LISTED ENTRIES:
***

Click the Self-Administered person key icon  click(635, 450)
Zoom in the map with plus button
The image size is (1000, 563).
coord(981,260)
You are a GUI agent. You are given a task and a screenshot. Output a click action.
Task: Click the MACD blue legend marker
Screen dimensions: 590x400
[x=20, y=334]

***

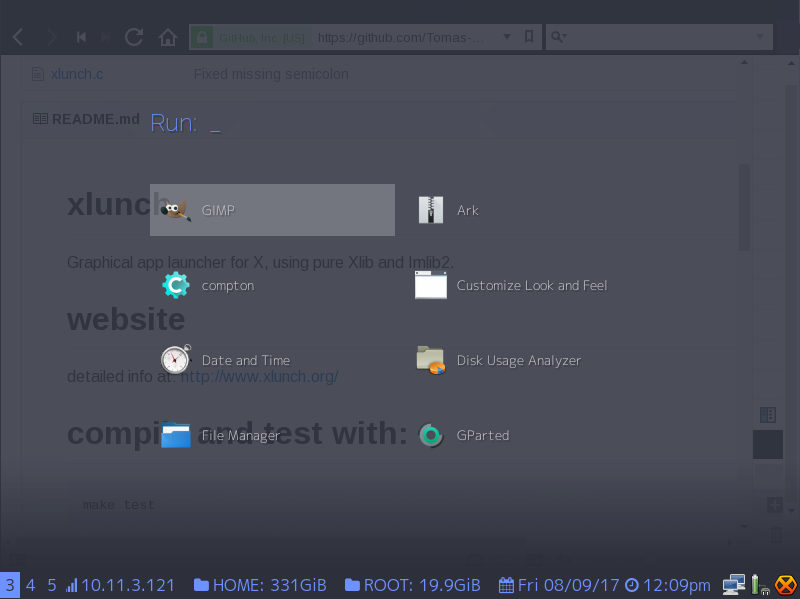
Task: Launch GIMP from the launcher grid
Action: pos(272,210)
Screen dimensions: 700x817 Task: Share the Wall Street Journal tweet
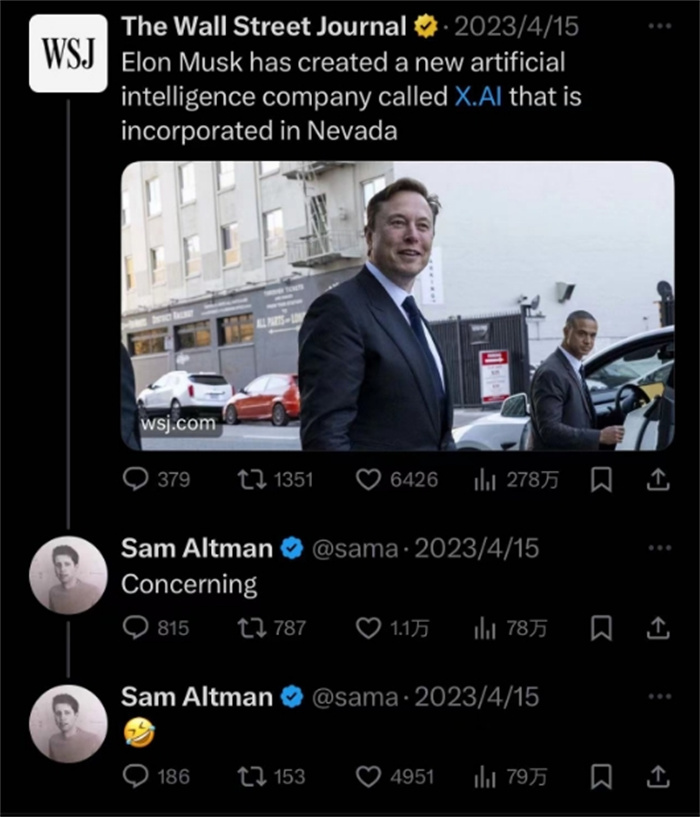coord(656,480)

***

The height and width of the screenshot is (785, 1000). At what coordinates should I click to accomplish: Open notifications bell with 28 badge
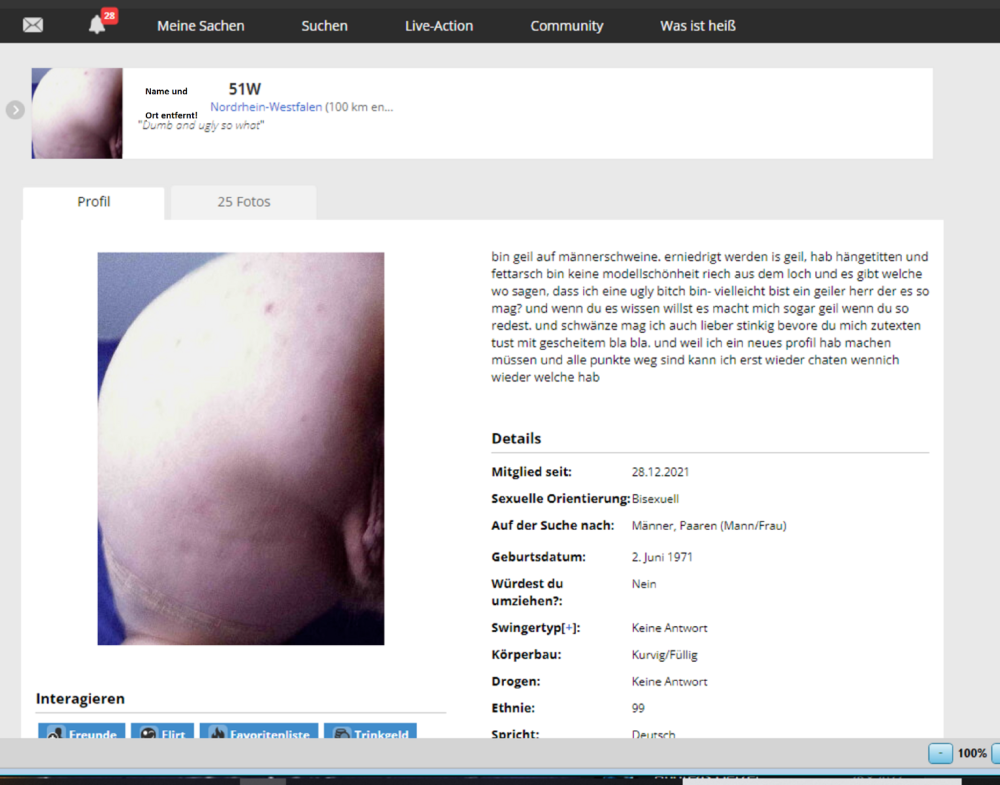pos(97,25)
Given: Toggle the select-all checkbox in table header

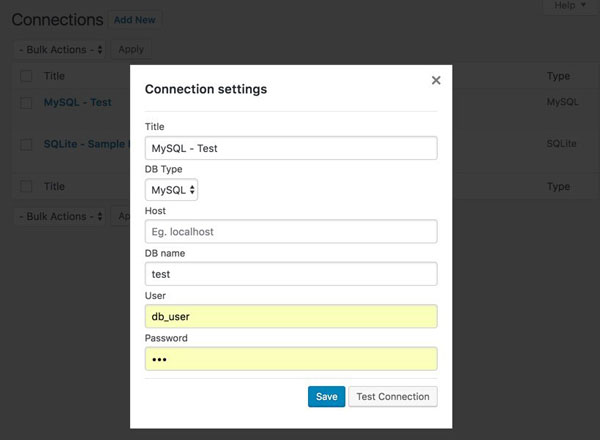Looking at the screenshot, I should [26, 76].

***

AIM OF THE EXERCISE:
Using the entries above, give again exactly the lines from the line holding "Click the Self-Administered" through the line holding "Task: Click the MACD blue legend marker". Include both end lines and nothing else.

WRITTEN SOLUTION:
Click the Self-Administered person key icon  click(635, 450)
Zoom in the map with plus button
The image size is (1000, 563).
coord(981,260)
You are a GUI agent. You are given a task and a screenshot. Output a click action.
Task: Click the MACD blue legend marker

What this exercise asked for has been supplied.